An Important Decision
In 1842, the Massachusetts Supreme Court upheld the rights of workers to form associations. More and more states gradually shared the same viewpoint. Even though courts began to recognize workers' rights, workers were now evaluated on what methods the unions could use to accomplish their goals. The ultimate tool for workers was to strike, or withhold their labor.
Even withholding the purchase of goods as a boycott was later found to interfere with the free flow of goods in commerce. Remember, the United States Constitution has a provision of freedom of assembly and freedom of speech. When it came to worker's struggles at the work place, it was viewed as the restriction of commerce or restraint of trade, and was perceived to be a violation of antitrust laws.
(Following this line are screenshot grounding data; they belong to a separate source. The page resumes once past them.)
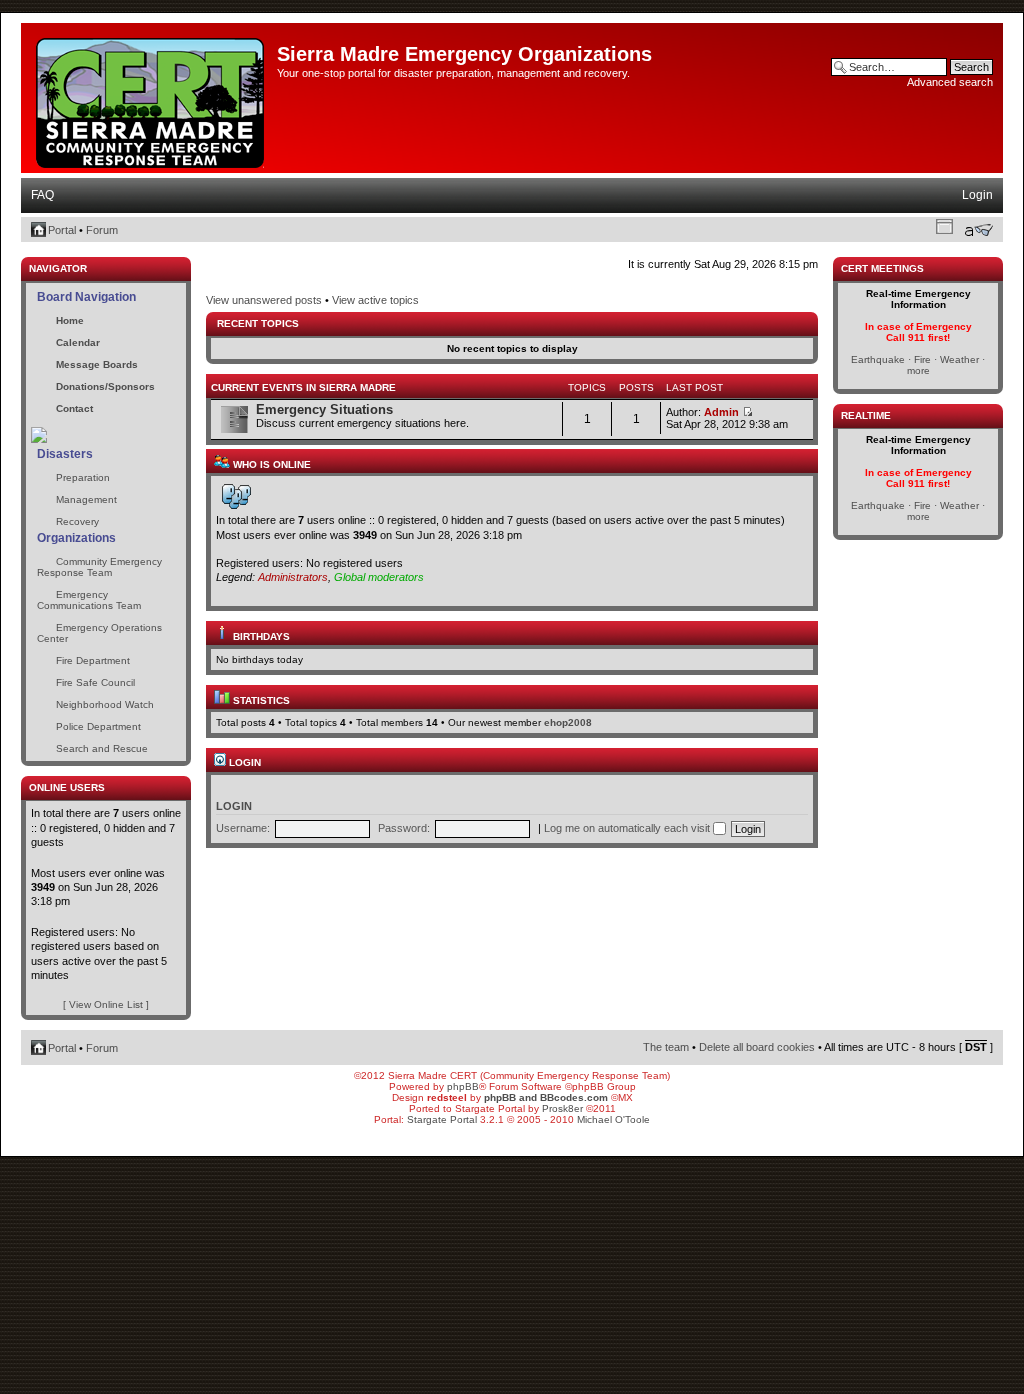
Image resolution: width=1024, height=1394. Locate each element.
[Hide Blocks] (27, 251)
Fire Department (93, 660)
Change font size (978, 230)
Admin (721, 412)
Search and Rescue (102, 748)
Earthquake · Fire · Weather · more (918, 365)
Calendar (78, 342)
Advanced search (950, 82)
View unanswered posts (264, 300)
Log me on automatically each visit (628, 828)
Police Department (98, 726)
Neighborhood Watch (105, 704)
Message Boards (97, 364)
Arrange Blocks (944, 226)
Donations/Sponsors (105, 386)
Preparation (83, 477)
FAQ (42, 195)
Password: (404, 828)
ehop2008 (568, 722)
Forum (102, 230)
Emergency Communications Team (89, 600)
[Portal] (151, 99)
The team (666, 1047)
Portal (62, 230)
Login (977, 195)
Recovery (77, 521)
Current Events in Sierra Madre (303, 387)
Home (70, 320)
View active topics (375, 300)
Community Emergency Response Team (99, 567)
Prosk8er (562, 1108)
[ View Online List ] (106, 1004)
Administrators (293, 577)
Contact (74, 408)
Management (86, 499)
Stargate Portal (442, 1119)
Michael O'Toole (613, 1119)
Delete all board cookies (757, 1047)
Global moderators (379, 577)
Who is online (270, 464)
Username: (243, 828)
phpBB (463, 1086)
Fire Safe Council (95, 682)
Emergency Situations (324, 409)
The Passage of the National Labor Relations Act
In 1935, the National Labor Relations Act (NLRA) was passed and was commonly known as the Wagner Act. This legislation established employee rights to organize, join unions and engage in collective bargaining. It also established employer unfair labor practices, making it unlawful for an employer to interfere with employee rights to join a union. Congress established the National Labor Relations Board to oversee the enforcement of the NLRA because it mistrusted the manner in which the courts historically sided with employer interests.
The NLRA, which has been watered down time and time again, has reduced the ability of workers to have an equal basis with employers to deal with their working conditions.
Learn more about your rights with a private employer under the National Labor Relations Act.
The Passage of the Iowa Public Employment Relations Act
In 1974, the Iowa Legislature passed the Iowa Public Employment Relations Act in fear that teachers would go on strike, as teachers were in other states at the time. Governor Robert Ray understood that the best way to avoid illegal strikes and disruptions in government services was to create a framework in which employee rights were respected, but he also recognized that the needs of the citizens were equally important.
Modeled after the National Labor Relations Act, the Iowa legislation was developed by compromises that would produce a balance of rights for employees while protecting the interests of efficient government and local control. The final compromise was no to the right to strike, but yes to binding arbitration. The State regulation has a limited list of mandatory items of bargaining. However, it does include payroll dues deduction for membership participation in the union.
Learn more about your rights with a public employer under the Iowa Public Employment Relations Act.
Remember, employee rights are not a given.
They are man-made laws that can be erased with the stroke of a pen. This is why it's so important for you to be politically active. If you enjoy what you have today, be prepared to fight to keep it.